Alle 14 Monate sollen zudem Prüfer der gesetzlichen und privaten Krankenkassen die Qualität der einzelnen Heime zu 24 Aspekten prüfen und dabei auch die Stimmigkeit der gesammelten Daten bewerten. Geprüft werden soll unter anderem, wie gut die Unterstützung der Bewohner beim Essen und Trinken, die Wundversorgung oder die Unterstützung bei der Strukturierung des Tags ist. Die Heimprüfer sollen angemeldet kommen und jeweils neun Bewohner begutachten – aber die Heime dabei auch beraten.

Veröffentlicht wird zum einen, wie gut die Heime bei den einzelnen Qualitätsthemen im Vergleich zum Durchschnitt abschneiden. Dargestellt wird auch, ob die Prüfer Qualitätsdefizite fanden – für die einzelnen Prüfpunkte jeweils einzeln. Eine Gesamtbewertung ist nicht geplant. Aber alle schwerwiegenden Defizite würden künftig erkennbar, sagte der Geschäftsführer der Medizinischen Dienste der Krankenkassen, Peter Pick.

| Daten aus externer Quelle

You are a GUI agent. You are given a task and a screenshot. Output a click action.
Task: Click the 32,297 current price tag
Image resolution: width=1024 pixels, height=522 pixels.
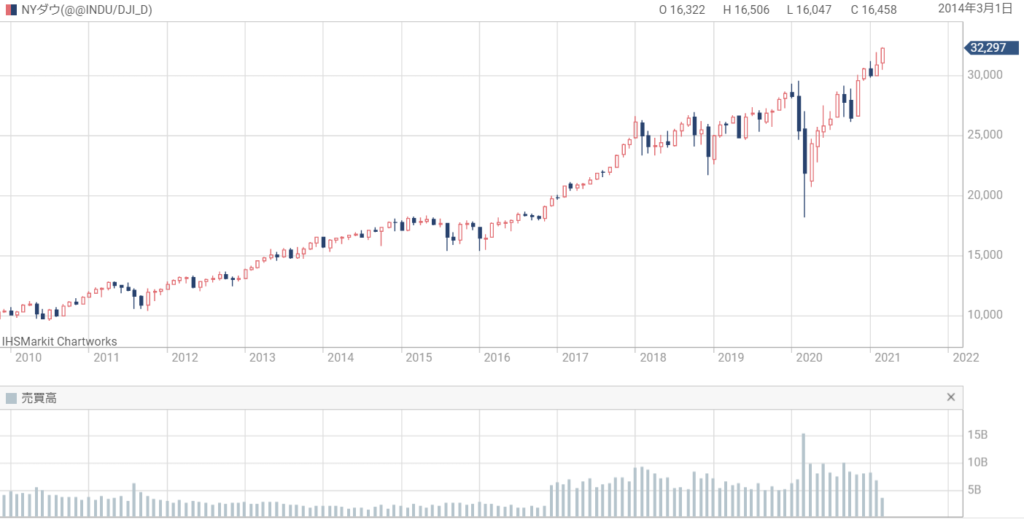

Ergebnisse sind online einsehbar

Auch weitere Informationen über die Heime sollen geliefert werden, etwa zur personellen Ausstattung. Angaben etwa zur Zimmergröße oder dem Vorhandensein von Balkonen oder einem Garten sind dagegen freiwillig. Die Ergebnisse sollen wie bisher im Internet veröffentlicht werden sowie in den Heimen selbst einsehbar sein.

Bundesgesundheitsminister Jens Spahn (CDU) sagte: “Der bisherige Pflege-TÜV war leider eine Farce.” Künftig gehe es darum, wie es den Bewohnern wirklich geht. “Das ist ein Riesenschritt für mehr Vertrauen ins System.” Auch die Pflegebeauftragte der SPD-Fraktion, Heike Baehrens, lobte, dass künftig die Qualität der Versorgung im Mittelpunkt stehe.

Die Grünen-Expertin Kordula Schulz-Asche forderte die stärkere Einbeziehung der Angehörigen. Die FDP-Expertin Nicole Westig verlangte einfachere Darstellungen. Der Vorstand der Deutschen Stiftung Patientenschutz, Eugen Brysch, nannte es fraglich, ob die neue Darstellung wirklich eine schnelle Einschätzung bei der Heimsuche bringen werde. Linksparteichef Bernd Riexinger kritisierte, das zentrale Problem des Personalmangels werde nicht gelöst.